* What the task requires: Put the items below into a Markdown table with the columns Row and Line. Cover only the part that opens with the line containing "The width and height of the screenshot is (1315, 780)." and closes with the line containing "Click the Clear", including both, numbering each line and leaving out blank ones.

* Entries:
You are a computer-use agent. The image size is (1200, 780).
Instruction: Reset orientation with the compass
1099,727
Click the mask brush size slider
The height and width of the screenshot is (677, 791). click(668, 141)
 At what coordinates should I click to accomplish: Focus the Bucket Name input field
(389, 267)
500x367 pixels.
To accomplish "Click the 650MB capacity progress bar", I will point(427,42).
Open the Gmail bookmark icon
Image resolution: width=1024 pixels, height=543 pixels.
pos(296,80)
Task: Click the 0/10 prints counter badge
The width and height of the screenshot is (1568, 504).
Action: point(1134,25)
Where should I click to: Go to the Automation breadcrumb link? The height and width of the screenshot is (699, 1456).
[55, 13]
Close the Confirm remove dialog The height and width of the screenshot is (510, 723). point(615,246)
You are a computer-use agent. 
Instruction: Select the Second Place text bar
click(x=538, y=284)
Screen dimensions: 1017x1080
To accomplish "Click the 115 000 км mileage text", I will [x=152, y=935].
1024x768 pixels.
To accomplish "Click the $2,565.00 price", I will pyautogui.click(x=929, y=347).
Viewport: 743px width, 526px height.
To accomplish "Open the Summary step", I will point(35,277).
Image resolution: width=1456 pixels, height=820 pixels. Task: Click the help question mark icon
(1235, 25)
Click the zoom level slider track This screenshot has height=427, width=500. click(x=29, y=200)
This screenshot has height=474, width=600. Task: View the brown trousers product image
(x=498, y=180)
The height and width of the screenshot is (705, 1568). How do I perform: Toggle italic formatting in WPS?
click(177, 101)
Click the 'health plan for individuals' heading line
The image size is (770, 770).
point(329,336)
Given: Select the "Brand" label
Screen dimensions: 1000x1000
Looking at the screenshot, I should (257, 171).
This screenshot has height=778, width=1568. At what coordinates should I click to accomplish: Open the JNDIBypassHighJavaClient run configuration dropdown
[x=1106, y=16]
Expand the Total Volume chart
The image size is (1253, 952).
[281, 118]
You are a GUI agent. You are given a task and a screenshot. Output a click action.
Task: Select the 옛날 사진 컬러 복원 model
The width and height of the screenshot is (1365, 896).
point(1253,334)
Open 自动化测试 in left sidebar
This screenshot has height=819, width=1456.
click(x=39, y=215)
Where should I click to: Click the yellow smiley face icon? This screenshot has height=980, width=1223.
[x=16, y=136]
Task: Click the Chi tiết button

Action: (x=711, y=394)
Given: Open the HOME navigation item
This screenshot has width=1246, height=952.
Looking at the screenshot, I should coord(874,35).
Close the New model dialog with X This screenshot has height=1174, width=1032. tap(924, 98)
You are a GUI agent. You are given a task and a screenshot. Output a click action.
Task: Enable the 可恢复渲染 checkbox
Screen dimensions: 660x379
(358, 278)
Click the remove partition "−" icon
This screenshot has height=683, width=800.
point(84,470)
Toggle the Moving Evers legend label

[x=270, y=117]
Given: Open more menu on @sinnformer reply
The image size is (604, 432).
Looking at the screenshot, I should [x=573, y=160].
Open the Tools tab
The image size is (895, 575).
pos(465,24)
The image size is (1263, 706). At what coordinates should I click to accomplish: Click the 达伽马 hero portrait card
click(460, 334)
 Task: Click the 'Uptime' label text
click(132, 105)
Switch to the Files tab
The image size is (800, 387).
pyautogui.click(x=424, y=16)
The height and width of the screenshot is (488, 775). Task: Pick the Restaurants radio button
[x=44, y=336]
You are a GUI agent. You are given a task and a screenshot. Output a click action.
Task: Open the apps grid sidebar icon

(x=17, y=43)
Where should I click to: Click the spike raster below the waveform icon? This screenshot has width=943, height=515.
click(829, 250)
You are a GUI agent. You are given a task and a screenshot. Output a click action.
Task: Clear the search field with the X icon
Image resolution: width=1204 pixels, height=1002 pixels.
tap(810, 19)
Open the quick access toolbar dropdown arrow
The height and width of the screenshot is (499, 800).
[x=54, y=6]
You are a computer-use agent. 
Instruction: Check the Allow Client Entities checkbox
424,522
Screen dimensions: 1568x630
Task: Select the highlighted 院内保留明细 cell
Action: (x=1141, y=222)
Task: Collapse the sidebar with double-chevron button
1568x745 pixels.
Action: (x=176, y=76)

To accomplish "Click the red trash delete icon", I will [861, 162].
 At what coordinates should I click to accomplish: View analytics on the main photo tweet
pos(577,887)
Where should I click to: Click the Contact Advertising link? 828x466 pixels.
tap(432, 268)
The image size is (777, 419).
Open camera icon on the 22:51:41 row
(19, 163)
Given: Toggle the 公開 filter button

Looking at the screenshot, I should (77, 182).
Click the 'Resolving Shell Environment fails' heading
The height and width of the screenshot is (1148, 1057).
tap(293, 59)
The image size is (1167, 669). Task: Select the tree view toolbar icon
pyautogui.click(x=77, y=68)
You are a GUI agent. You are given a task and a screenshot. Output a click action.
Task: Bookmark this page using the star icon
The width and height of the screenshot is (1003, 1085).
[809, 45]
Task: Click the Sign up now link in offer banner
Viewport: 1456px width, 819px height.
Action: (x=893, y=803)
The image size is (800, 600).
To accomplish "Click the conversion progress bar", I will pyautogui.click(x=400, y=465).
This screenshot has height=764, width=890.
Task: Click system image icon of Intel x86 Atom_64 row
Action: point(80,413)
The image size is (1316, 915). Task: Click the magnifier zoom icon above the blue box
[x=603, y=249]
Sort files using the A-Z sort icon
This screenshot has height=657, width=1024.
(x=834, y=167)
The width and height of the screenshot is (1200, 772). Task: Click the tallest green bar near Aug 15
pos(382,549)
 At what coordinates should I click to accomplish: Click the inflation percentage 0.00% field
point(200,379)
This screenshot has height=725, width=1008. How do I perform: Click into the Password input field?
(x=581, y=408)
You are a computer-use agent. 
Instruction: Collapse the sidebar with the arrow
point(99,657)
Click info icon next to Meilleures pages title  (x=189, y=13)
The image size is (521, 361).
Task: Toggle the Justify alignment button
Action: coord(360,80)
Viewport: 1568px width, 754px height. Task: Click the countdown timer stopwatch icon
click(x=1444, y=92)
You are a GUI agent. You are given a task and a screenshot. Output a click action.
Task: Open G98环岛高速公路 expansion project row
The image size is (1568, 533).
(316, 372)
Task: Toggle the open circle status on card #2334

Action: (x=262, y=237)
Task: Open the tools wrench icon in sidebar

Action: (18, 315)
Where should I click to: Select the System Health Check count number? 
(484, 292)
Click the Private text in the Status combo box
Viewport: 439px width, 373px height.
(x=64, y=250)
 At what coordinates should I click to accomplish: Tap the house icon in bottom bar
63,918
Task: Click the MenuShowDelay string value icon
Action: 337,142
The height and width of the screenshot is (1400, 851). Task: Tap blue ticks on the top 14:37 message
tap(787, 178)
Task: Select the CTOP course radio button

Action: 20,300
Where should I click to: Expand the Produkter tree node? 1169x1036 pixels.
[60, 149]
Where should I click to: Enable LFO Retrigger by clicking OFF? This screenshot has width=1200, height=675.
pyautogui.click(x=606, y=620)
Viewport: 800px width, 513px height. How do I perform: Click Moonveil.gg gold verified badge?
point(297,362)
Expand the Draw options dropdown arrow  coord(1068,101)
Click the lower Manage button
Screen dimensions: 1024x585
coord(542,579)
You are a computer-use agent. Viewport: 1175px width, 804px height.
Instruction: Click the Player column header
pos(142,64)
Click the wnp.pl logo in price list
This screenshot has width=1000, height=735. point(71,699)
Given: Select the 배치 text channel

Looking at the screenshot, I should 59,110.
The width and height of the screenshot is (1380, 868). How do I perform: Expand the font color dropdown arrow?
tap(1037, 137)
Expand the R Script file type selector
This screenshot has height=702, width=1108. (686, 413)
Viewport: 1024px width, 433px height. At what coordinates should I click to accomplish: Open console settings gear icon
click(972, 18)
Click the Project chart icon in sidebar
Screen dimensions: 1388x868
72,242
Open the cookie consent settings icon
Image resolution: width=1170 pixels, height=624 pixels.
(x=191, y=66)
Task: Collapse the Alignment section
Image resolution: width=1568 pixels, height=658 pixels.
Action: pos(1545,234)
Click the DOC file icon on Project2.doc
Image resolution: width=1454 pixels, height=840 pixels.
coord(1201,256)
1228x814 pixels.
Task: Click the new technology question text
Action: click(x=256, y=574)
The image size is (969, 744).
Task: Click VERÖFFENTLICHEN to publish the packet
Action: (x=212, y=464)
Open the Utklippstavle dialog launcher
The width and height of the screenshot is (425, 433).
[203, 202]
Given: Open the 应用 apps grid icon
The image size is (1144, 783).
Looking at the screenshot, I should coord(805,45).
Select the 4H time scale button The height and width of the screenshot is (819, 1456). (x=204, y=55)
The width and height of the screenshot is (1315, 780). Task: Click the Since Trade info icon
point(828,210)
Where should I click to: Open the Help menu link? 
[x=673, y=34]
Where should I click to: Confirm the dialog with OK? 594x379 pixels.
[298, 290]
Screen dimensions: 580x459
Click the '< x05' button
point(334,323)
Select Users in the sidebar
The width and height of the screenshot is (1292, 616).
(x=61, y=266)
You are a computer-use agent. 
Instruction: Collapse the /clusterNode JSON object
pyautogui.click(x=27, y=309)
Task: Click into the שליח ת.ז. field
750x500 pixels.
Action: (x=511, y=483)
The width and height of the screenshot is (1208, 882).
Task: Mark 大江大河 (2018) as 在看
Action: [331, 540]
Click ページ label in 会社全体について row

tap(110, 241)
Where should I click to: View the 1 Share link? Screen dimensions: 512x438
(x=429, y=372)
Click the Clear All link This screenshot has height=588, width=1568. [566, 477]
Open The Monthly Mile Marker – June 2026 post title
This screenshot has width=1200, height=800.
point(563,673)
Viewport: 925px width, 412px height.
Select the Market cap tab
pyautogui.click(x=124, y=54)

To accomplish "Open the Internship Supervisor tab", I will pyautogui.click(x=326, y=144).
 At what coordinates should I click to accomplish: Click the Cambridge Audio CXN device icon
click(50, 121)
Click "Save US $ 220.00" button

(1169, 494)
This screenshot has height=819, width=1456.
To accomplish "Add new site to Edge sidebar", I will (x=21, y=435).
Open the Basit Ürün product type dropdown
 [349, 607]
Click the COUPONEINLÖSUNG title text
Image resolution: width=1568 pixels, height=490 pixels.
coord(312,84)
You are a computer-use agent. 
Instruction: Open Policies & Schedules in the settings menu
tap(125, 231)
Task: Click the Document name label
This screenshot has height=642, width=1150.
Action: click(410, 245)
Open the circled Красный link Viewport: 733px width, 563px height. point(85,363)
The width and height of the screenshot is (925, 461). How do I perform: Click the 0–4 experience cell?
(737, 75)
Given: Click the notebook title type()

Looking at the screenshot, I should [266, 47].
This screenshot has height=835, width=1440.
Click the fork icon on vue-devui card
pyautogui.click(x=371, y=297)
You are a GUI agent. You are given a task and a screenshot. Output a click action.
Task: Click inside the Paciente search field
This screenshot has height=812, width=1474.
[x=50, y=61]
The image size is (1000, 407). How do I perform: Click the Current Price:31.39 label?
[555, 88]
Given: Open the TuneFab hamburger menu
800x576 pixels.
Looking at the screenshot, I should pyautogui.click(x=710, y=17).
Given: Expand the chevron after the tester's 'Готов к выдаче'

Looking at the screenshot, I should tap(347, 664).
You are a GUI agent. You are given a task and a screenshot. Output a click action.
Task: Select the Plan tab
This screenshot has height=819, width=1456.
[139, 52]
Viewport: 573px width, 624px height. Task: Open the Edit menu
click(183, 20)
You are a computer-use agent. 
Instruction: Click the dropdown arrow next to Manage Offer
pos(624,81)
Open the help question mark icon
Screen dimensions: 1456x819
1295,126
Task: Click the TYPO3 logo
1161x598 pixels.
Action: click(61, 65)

* Answer to the task:
| Row | Line |
|---|---|
| 1 | The width and height of the screenshot is (1315, 780). Task: Click the Since Trade info icon |
| 2 | point(828,210) |
| 3 | Where should I click to: Open the Help menu link?  |
| 4 | [x=673, y=34] |
| 5 | Where should I click to: Confirm the dialog with OK? 594x379 pixels. |
| 6 | [298, 290] |
| 7 | Screen dimensions: 580x459 |
| 8 | Click the '< x05' button |
| 9 | point(334,323) |
| 10 | Select Users in the sidebar |
| 11 | The width and height of the screenshot is (1292, 616). |
| 12 | (x=61, y=266) |
| 13 | You are a computer-use agent.  |
| 14 | Instruction: Collapse the /clusterNode JSON object |
| 15 | pyautogui.click(x=27, y=309) |
| 16 | Task: Click into the שליח ת.ז. field |
| 17 | 750x500 pixels. |
| 18 | Action: (x=511, y=483) |
| 19 | The width and height of the screenshot is (1208, 882). |
| 20 | Task: Mark 大江大河 (2018) as 在看 |
| 21 | Action: [331, 540] |
| 22 | Click ページ label in 会社全体について row |
| 23 | tap(110, 241) |
| 24 | Where should I click to: View the 1 Share link? Screen dimensions: 512x438 |
| 25 | (x=429, y=372) |
| 26 | Click the Clear All link This screenshot has height=588, width=1568. [566, 477] |